Freedom isn't free.
Those were the words hundreds of gatherers heard on the Field of Remembrance at the Auckland War Memorial Museum as the 100th anniversary of the Battle of Passchendaele was commemorated.
Many people around the country have attended ceremonies to commemorate the 100 year anniversary of the battle of Passchendaele.
Described as New Zealand's darkest day, 846 New Zealand soldiers were killed over a four hour period.
Vice Chair of the Fields of Remembrance Graham Gibson said it was humbling to stand in front of the crosses commemorating the fallen soldiers.
Mr Gibson said a thought goes out to families too, especially the mothers.
"The 682 mothers that lost two sons, 39 mothers that lost three sons and the five mothers that lost four sons...that is the price you pay for freedom."
In Christchurch Returned Servicemen have been allowed into the red zone around the ChristChurch Cathedral this afternoon, to reach their cenotaph.
A small group in hi-vis vests and hard hats laid a wreath to mark the occasion.

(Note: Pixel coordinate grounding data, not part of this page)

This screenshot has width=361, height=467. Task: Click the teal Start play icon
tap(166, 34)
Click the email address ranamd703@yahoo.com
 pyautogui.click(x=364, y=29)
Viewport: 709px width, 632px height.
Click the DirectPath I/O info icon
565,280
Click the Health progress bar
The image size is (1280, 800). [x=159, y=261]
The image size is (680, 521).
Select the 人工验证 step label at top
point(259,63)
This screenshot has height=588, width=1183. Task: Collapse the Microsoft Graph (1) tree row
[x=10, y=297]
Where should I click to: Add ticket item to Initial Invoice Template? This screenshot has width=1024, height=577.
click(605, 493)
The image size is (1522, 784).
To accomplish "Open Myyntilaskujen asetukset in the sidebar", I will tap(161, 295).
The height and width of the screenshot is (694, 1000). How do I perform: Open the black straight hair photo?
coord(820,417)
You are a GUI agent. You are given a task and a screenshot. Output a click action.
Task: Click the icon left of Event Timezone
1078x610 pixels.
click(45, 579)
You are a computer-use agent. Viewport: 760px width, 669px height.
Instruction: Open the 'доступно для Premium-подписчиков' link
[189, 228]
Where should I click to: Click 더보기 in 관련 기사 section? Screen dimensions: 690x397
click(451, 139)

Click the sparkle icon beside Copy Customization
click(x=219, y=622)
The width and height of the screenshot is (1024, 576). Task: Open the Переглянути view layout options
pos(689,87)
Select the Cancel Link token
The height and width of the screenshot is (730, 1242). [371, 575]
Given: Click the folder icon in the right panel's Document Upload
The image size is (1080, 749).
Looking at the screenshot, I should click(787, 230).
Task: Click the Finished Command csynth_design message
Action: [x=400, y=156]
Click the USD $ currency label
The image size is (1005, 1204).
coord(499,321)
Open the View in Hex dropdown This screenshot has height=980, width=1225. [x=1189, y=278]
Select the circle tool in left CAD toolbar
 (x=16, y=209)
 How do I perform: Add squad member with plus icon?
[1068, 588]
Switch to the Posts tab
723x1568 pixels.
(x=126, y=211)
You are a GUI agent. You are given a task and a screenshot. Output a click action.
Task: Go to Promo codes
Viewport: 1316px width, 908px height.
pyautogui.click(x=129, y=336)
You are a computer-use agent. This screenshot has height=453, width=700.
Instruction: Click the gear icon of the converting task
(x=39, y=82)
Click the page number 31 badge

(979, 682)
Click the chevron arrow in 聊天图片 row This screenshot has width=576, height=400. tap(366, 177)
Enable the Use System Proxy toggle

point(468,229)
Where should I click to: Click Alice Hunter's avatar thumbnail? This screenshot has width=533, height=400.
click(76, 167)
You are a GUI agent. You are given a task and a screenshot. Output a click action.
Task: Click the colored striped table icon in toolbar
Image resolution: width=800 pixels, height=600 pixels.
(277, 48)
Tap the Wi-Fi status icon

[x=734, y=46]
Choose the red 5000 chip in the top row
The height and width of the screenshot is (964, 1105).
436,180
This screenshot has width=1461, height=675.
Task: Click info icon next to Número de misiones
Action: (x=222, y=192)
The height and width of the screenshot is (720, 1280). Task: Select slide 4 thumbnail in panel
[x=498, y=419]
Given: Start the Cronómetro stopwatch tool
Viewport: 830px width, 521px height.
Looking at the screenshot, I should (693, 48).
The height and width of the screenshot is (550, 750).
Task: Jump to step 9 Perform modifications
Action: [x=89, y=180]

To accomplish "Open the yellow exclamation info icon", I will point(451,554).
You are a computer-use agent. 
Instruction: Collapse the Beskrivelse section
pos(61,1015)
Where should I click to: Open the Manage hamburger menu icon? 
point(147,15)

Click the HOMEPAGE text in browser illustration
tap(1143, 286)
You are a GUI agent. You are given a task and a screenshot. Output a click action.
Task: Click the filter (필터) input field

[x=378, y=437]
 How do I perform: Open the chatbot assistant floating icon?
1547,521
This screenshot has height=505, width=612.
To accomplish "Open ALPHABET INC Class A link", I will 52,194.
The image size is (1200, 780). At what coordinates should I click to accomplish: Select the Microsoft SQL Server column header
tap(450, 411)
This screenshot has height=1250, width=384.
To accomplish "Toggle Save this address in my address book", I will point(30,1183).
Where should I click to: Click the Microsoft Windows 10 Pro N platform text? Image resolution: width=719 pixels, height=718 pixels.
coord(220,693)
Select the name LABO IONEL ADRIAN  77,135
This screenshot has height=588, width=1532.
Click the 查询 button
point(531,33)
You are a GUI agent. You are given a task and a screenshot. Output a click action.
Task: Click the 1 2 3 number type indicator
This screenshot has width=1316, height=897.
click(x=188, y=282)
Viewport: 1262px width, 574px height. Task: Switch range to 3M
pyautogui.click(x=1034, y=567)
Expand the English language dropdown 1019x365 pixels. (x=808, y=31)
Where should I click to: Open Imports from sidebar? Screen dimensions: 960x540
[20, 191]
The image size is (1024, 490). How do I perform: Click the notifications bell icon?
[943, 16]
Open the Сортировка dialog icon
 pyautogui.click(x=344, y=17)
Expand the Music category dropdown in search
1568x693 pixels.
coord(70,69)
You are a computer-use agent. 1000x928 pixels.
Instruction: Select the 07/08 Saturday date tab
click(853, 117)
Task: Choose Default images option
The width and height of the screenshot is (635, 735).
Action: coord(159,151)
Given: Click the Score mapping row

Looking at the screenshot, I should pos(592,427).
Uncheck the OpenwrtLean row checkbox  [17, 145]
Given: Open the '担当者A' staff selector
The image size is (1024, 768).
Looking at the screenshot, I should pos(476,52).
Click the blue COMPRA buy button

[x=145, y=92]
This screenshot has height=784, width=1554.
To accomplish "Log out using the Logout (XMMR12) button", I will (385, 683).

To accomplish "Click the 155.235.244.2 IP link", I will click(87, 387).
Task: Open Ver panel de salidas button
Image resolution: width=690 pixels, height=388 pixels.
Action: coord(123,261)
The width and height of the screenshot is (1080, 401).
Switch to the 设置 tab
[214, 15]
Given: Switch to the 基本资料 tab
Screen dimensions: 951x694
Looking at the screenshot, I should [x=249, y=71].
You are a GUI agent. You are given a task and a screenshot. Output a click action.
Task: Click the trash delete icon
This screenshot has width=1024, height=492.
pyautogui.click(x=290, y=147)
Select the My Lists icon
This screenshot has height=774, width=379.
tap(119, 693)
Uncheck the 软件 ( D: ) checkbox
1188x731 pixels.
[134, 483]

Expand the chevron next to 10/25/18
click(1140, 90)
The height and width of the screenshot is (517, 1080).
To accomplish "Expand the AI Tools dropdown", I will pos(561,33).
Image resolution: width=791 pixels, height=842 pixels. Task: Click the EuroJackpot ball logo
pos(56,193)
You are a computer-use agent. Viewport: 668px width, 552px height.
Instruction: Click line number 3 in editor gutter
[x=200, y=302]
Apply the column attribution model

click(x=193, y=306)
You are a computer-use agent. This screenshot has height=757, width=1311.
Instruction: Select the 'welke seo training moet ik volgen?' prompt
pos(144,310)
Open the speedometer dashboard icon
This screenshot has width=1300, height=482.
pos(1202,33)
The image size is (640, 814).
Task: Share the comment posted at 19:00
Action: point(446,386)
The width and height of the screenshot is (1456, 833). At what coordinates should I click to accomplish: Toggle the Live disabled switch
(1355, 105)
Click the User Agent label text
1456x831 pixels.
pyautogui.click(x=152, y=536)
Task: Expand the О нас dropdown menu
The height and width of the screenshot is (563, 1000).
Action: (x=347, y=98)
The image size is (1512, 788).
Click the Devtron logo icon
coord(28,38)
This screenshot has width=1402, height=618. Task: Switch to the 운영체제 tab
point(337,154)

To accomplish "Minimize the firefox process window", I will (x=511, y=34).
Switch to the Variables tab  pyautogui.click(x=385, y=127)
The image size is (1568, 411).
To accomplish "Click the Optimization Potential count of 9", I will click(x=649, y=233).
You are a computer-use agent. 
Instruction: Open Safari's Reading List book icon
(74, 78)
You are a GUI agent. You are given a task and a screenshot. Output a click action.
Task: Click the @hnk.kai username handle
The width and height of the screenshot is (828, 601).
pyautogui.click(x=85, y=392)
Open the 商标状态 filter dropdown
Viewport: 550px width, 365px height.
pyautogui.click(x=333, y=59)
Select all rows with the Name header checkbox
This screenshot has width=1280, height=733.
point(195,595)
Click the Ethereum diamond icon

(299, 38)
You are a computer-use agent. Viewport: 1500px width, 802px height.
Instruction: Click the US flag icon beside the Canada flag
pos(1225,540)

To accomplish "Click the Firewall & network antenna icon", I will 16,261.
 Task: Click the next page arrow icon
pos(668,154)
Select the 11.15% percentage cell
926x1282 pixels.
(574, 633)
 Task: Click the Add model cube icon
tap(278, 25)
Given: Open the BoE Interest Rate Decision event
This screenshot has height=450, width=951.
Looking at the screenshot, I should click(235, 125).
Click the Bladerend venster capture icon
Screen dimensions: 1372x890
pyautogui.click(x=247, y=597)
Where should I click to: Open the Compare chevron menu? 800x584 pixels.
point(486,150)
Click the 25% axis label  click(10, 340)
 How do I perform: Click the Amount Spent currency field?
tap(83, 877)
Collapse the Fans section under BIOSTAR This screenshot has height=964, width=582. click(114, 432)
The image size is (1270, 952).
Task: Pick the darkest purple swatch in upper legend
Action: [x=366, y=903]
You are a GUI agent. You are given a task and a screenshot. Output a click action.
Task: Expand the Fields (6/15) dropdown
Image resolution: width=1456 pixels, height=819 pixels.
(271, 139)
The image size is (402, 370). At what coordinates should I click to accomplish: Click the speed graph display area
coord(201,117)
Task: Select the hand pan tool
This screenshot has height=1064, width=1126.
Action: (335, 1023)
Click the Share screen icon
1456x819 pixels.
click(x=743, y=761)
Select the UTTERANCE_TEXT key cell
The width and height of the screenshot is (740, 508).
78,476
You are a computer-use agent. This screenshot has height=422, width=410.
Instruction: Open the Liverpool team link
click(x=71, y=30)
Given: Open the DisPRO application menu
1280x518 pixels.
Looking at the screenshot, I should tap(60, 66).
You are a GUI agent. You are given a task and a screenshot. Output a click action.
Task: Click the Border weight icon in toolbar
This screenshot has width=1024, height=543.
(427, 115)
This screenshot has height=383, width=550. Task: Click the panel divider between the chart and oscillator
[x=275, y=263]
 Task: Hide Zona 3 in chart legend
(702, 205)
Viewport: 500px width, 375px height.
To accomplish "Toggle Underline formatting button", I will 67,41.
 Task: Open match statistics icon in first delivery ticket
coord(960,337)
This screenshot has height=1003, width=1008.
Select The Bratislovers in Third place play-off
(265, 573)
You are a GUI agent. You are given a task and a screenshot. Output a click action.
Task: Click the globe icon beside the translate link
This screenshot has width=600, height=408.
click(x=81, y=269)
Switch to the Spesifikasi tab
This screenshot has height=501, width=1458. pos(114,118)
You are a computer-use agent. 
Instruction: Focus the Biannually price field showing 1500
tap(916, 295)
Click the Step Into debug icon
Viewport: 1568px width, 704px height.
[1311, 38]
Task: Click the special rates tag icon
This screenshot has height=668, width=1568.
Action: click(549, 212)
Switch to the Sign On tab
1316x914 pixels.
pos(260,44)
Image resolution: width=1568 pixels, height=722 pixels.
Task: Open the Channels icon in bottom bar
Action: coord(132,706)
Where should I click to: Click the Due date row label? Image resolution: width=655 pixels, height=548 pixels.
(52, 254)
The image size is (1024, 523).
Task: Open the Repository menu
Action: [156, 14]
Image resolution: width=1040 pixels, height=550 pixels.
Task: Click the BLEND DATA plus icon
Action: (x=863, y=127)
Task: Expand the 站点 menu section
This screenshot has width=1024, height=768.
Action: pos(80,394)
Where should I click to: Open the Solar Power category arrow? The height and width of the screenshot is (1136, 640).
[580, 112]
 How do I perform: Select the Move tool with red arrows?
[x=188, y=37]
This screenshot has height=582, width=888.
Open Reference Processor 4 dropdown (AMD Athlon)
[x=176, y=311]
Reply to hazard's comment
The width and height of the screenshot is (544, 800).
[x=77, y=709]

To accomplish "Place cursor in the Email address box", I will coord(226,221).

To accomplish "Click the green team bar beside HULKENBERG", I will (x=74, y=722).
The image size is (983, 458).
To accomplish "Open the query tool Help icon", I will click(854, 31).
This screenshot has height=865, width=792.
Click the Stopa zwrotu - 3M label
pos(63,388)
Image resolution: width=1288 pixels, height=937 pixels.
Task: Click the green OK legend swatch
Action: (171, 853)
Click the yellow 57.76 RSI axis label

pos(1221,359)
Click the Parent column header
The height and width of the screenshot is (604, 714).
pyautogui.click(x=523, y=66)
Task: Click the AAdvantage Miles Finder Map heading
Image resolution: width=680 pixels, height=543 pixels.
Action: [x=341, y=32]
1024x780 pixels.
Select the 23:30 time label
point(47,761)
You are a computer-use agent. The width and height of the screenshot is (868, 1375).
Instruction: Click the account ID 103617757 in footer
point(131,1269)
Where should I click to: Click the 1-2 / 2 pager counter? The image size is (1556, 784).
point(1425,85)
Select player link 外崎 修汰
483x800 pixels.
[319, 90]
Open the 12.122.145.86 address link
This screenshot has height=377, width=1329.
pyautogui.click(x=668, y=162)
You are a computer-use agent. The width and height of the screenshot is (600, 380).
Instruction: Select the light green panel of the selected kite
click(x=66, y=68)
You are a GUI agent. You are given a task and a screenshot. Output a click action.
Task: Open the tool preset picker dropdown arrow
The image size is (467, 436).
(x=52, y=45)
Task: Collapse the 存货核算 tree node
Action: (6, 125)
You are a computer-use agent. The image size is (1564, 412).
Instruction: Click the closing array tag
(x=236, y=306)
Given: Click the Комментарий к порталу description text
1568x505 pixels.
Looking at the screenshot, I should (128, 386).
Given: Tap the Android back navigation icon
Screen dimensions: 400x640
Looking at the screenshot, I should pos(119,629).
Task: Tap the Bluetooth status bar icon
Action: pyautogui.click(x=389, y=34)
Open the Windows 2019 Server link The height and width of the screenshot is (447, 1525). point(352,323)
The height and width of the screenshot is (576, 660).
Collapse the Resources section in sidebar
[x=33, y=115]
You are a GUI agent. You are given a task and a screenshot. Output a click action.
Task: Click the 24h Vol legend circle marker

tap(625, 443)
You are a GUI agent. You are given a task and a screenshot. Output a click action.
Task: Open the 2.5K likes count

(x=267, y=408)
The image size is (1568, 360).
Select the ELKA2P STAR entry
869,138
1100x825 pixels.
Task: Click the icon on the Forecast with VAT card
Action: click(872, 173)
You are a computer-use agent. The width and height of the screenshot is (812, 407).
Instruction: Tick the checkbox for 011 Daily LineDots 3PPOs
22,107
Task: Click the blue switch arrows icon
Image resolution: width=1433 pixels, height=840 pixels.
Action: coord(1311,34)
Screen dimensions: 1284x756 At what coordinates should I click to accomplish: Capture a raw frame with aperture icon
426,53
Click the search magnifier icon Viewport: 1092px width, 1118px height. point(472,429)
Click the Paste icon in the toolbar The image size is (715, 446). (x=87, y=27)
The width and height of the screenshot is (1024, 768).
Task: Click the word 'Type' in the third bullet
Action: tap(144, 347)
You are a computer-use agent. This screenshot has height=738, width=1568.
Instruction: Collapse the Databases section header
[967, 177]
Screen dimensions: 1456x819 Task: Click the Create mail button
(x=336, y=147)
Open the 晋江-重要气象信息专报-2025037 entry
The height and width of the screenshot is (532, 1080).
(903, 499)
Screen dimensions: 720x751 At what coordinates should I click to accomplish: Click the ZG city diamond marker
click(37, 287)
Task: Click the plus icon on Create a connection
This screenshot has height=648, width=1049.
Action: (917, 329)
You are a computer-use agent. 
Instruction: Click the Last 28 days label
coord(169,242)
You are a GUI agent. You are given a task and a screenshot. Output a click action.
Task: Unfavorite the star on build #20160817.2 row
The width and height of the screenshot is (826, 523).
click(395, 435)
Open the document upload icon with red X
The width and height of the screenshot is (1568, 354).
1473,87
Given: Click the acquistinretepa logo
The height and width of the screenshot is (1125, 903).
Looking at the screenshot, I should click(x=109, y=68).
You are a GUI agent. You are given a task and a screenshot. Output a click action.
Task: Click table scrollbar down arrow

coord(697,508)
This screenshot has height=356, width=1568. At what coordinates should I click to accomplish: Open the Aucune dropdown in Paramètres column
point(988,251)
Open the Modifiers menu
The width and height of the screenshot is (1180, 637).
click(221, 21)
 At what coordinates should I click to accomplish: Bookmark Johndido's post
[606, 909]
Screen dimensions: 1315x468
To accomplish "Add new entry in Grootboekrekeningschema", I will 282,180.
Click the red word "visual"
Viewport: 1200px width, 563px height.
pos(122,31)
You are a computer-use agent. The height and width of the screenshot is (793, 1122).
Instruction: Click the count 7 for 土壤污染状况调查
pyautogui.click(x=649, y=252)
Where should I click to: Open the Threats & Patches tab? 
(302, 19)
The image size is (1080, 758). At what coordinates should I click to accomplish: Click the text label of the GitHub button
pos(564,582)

The memorial had been inaccessible since the quakes, when the damaged Cathedral and part of the Square was fenced off.
Today is only the second time the RSA's been allowed to visit the cenotaph since.
Commemorations have also been getting underway in Belgium where Dave Dobbyn has performed at a sunset ceremony at Belgium's Menin Gate Memorial.
He said it's a moving ceremony at a moving location, marking a very important date.
"It's a pretty amazing gate on the walls of which are 54,000 names of British and commonwealth troops, so it's pretty moving."
He also described the Battle of Passchendaele as a tragedy we too often forget.
Dobbyn said New Zealanders often forget just how deadly this campaign was.
"Passchendaele has been somewhat overlooked both in New Zealand and other parts of the commonwealth, because of the fame and infamy of Gallipoli."